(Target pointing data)
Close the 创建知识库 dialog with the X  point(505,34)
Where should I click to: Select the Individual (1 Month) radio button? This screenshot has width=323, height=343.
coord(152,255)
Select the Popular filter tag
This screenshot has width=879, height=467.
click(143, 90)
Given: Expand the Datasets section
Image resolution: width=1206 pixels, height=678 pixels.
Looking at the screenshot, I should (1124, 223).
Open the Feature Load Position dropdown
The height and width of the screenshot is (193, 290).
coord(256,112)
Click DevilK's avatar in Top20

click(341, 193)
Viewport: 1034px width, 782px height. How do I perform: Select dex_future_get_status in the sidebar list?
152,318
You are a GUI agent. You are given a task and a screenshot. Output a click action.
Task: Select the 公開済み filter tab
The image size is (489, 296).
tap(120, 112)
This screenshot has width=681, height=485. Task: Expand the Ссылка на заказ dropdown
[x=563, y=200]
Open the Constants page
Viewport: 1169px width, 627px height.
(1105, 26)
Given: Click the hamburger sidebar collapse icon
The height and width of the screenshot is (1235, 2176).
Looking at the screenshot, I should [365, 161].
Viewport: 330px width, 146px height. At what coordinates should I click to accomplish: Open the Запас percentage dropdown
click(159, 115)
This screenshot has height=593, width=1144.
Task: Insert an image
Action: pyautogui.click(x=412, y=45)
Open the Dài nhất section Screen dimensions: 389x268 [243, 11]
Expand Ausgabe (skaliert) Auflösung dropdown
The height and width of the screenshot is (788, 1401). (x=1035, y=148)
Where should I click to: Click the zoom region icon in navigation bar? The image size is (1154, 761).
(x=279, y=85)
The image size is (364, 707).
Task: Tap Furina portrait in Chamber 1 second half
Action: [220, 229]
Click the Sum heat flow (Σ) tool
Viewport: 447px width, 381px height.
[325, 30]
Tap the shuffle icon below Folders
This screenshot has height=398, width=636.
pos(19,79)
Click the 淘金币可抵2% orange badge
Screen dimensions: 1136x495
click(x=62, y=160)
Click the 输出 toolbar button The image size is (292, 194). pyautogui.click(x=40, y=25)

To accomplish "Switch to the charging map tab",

Exercise. Which lines in the material above contain the word "Expand"? Find each one and copy it out in full.

Right answer.
Given: Expand the Datasets section
This screenshot has width=681, height=485. Task: Expand the Ссылка на заказ dropdown
Expand Ausgabe (skaliert) Auflösung dropdown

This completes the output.